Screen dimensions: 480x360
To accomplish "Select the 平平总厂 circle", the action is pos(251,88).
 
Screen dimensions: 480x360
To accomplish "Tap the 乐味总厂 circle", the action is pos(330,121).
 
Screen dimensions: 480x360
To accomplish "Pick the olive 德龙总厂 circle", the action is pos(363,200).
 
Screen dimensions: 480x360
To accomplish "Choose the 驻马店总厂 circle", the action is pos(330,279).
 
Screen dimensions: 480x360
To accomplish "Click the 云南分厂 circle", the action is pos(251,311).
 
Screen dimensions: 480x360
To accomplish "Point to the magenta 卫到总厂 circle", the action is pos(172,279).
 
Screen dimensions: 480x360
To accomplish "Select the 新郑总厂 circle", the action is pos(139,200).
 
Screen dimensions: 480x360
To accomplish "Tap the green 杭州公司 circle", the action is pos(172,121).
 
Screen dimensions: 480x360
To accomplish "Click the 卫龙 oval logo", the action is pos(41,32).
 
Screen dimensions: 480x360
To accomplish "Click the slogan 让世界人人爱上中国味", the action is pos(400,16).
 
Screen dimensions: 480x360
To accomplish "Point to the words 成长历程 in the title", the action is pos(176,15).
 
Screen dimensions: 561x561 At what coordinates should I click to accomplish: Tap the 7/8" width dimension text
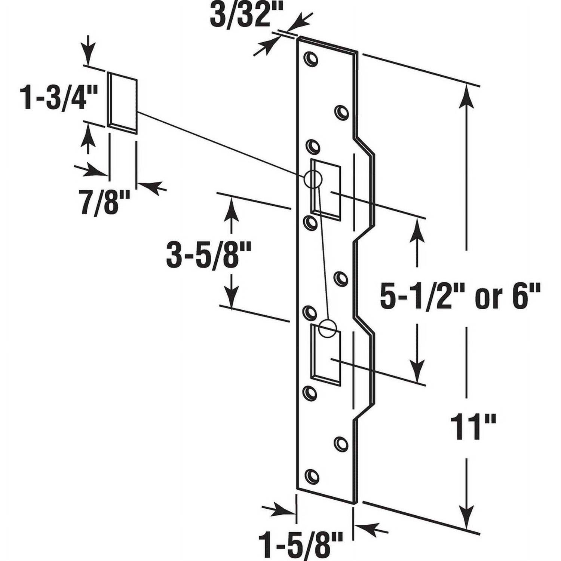coord(105,202)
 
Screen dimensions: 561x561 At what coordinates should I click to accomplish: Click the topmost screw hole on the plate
coord(310,59)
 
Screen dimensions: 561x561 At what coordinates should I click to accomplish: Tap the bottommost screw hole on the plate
coord(311,476)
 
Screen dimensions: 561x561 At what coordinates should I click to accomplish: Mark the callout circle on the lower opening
coord(328,329)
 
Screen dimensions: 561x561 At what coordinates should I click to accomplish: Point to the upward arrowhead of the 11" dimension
coord(466,96)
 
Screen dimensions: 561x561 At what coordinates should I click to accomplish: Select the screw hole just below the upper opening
coord(310,223)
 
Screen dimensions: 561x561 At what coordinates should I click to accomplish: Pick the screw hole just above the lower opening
coord(310,312)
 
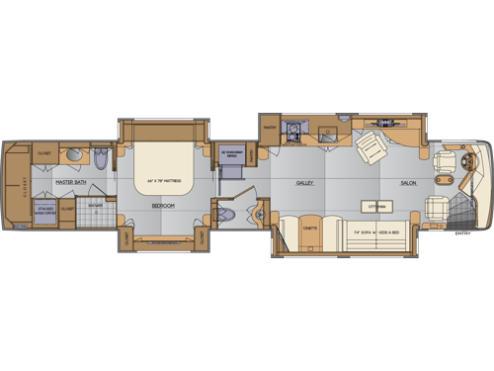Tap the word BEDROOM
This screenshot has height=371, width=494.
pyautogui.click(x=163, y=205)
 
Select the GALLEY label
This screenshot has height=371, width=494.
pyautogui.click(x=303, y=184)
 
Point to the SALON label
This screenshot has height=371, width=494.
pyautogui.click(x=407, y=184)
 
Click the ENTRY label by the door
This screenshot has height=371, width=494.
pyautogui.click(x=460, y=234)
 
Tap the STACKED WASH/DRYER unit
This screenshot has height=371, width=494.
pyautogui.click(x=45, y=210)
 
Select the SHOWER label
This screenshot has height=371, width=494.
pyautogui.click(x=94, y=207)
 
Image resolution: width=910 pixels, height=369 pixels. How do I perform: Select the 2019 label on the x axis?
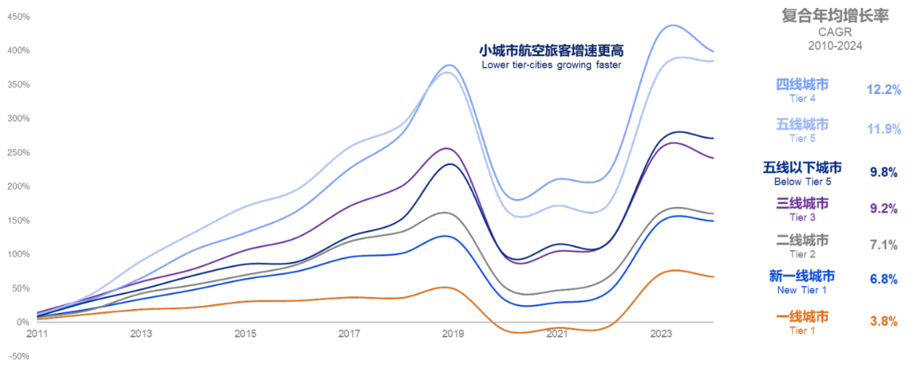point(453,334)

--*--

Rewrite every line of the material from the line with "the upper opening" up to and including the last line, keeping the requests and screen sizes as they are. Multiply only the click coordinates in the answers by 0.55 and round to whole numbers, with halves rounding up, and leave out the pictures.

RESPONSE FOR THIS EXERCISE
Screen dimensions: 561x561 At what coordinates should I click to accomplish: Select the screw hole just below the upper opening
coord(171,123)
 
Screen dimensions: 561x561 At what coordinates should I click to accomplish: Pick the screw hole just above the lower opening
coord(171,172)
 
Tap the word BEDROOM
This screenshot has height=371, width=494.
pyautogui.click(x=90, y=113)
 
Select the GALLEY label
This screenshot has height=371, width=494.
pyautogui.click(x=167, y=101)
 
Point to the SALON label
This screenshot has height=371, width=494.
pyautogui.click(x=224, y=101)
 
Click the ENTRY label by the door
This screenshot has height=371, width=494.
pyautogui.click(x=253, y=129)
 
Tap the STACKED WASH/DRYER unit
This screenshot has height=371, width=494.
pyautogui.click(x=25, y=116)
 
Select the SHOWER label
This screenshot has height=371, width=494.
pyautogui.click(x=52, y=114)
 
Image resolution: width=910 pixels, height=369 pixels. How do I perform: Select the 2019 label on the x axis?
point(249,184)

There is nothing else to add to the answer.